As with New York City restaurants, there are many very good wines but few that achieve true greatness. This is something both expert and enthusiast agree on, as indicated by the pointiness of that arrow shape.

So what did we learn about the CellarTracker users? They drink good wine. And when you consider that according CellarTracker’s founder, Eric Levine, the average user has rated 49 wines and there are 2,311 users who have rated more than 500 wines, this group sounds less and less like a rowdy horde of merlot swillers. It sounds like they take their wine seriously. When it comes to online comments sections or restaurant reviews on Yelp, the internet has a reputation for being overly representative of the ill-informed and overly opinionated. This doesn’t seem to be the case with CellarTracker.

Ultimately, we think our analysis is very supportive of community wine reviews. If non-professional wine enthusiasts truly were lacking in knowledge or expertise, we would expect to see little or no correlation with professionals. We saw just the opposite.

But the news isn’t all bad for the professionals. Their divergence in opinion could come down to differences in personal taste. Maybe the reason Jancis Robinson correlates relatively poorly with International Wine Cellar is because she has her own distinctive palate. Perhaps you’re better off finding a critic whose taste matches your own, since these nuances get lost in averages.

In the end, however, CellarTracker offers two compelling advantages. The first is price. Joining CellarTracker is free, whereas Wine Advocate costs $99 for one year and Jancis Robinson costs around $110. The second is breadth. For California alone, CellarTracker covers more wines than all the critics we examined combined.

So if you think it’s worth spending a hundred bucks to access the wine scores published by Wine Advocate, go for it. But you might just be better off putting those dollars toward actual wine.
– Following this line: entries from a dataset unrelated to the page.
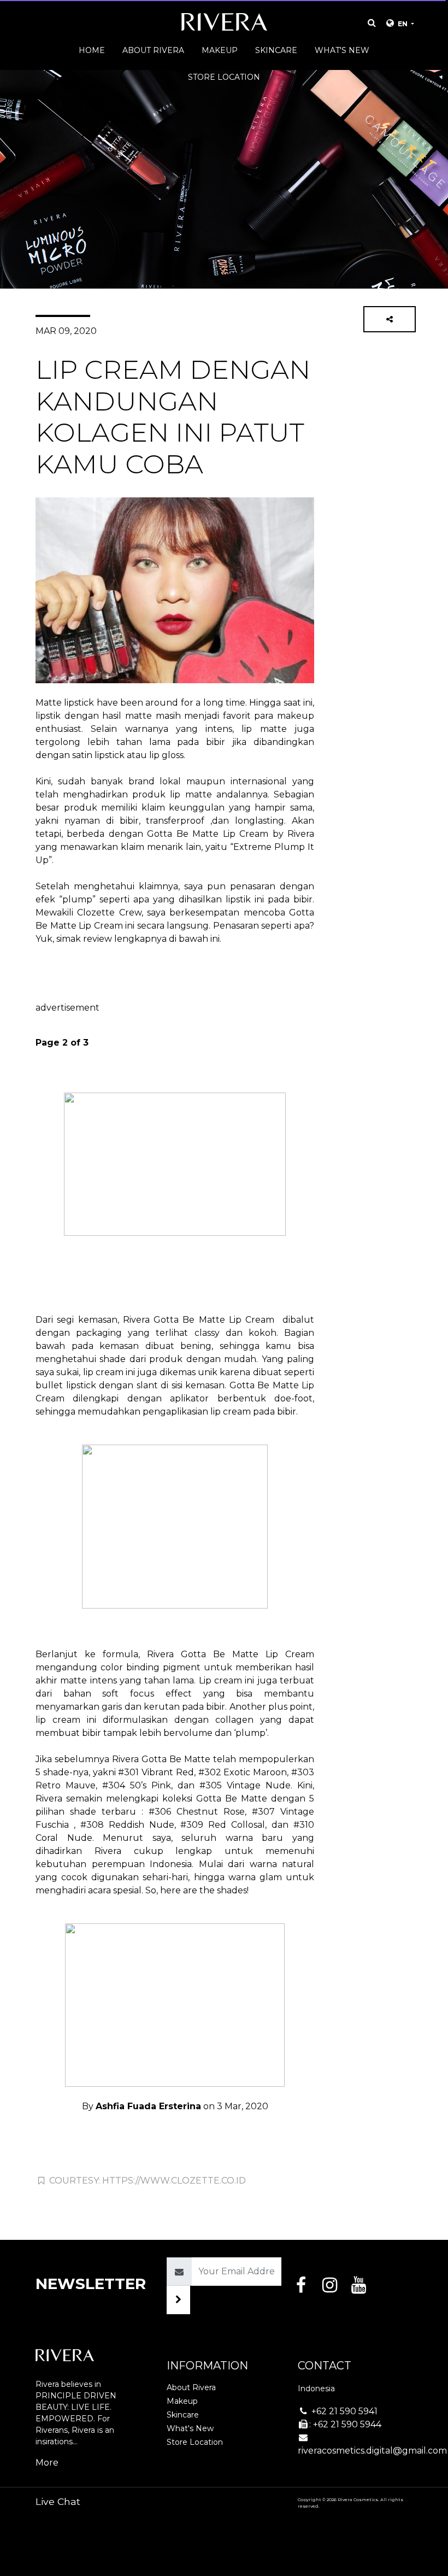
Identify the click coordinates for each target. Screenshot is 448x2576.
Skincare (183, 2415)
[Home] (224, 25)
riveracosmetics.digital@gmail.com (372, 2450)
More (47, 2462)
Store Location (195, 2442)
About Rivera (191, 2387)
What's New (190, 2428)
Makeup (182, 2401)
For about $60, you can get a bottle of 2011 Littorai Pinot Noir Savoy Vineyard, which got a 90 from International Wine Cellar and a 92 from Wine Advocate. CellarTracker gave it a 91.

Mark Schatzker is the author of The Dorito Effect: The Surprising New Truth About Food and Flavor. Richard Bazinet is a professor of nutritional sciences at the University of Toronto and the Canada research chair in brain lipid metabolism.